Multi model inference - Swap GPU memory

HI, I’ve converted few CNN models via TF-TRT (TRT=7.2.2.3; TF=2.4.1; CUDA=11.1, python API) but im limited by GPU (2080i) memory rather than throughput. Is there a way to swap/copy a model memory from the GPU out to a fast DDR(slow latency copy) or CPU(high latency copy-less preferred) hence release GPU memory for other models? Of course copy back the model when needed, sort of a multi-tasking way of doing?
Thanks,
Hanoch

Hi, Request you to share your model and script, so that we can help you better.

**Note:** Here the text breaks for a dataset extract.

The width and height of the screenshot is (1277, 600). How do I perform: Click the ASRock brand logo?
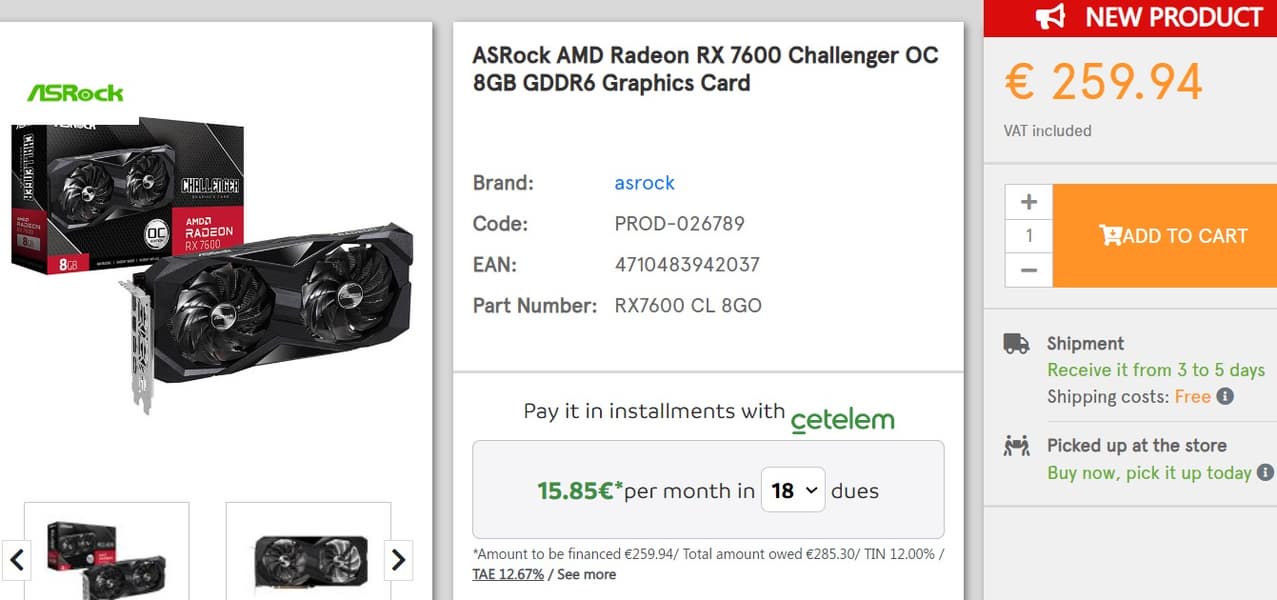click(75, 93)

Alternatively, you can try running your model with trtexec command.
https://github.com/NVIDIA/TensorRT/tree/master/samples/opensource/trtexec

Thanks!

Hi, this is a general question for a general CNN model. i can share code if it is necessary!

Hi @hanoch.kremer,

In TF-TRT we do not have a fine control over the memory. The GPU memory is freed when the model is deleted and garbage collected. But loading the model every time you need to infer and deleting afterwards is probably a bad idea, it would be detrimental for performance.
If the whole model is converted to a single TRT engine, then one could do save memory by using the TRT model only (because a converted model stores 2 copies of the weights, one for TF and one for TRT). To do it in TF2, Loading plan file is not yet documented for TF2, but we have an example here.

Thank you.

Hi ,thanks for the info. Would the answer changes in case the model is a whole TF 2.4 (no TRT)? In that case what is the best prcatice to share limited GPU memory among few inference CNN models? What do you mean by “save memory”? Please allow access to the file as google ask. Thanks. Hanoch

Hi @hanoch.kremer,

Updated access permissions to the notebook. This example is only applicable for problems that are completely converted to TF-TRT.

Thank you.

Hi, still can’t access the notebook due to permissions issues

Hi @hanoch.kremer,

I have edited the previous reply with new link. You might be still referring to old one.
For your reference sharing new link again.

Thank you.

No it is OK, thanks

Hi, in case the mode is whole tf2.4 no tf-trt, can you recommend about a way to manage swap between few models for inference to share the limited GPU memory. Assuming a fast DDR available as a resource. Like a tiny OS or something. I’ve tried NVIDIA MPS but it didn’t perform well. Thanks, Hanoch

Hi @hanoch.kremer,

We can probably move the model to GPU on demand, by walking through the graph and moving the weights to GPU. Not sure about the details. Before we invest a lot of effort, please note that final performance will be poor (because moving data between CPU and GPU is slow, and incurs a large latency).
If our end goal is low latency, swapping idea is a probably a no-go.
If our goal is for Large throughput, then estimate overhead based on model size, pcie bandwidth and compare it to how much faster are you on GPU.
If it look promising, than we can try to implement it.

Hope this will help you.

Thank you.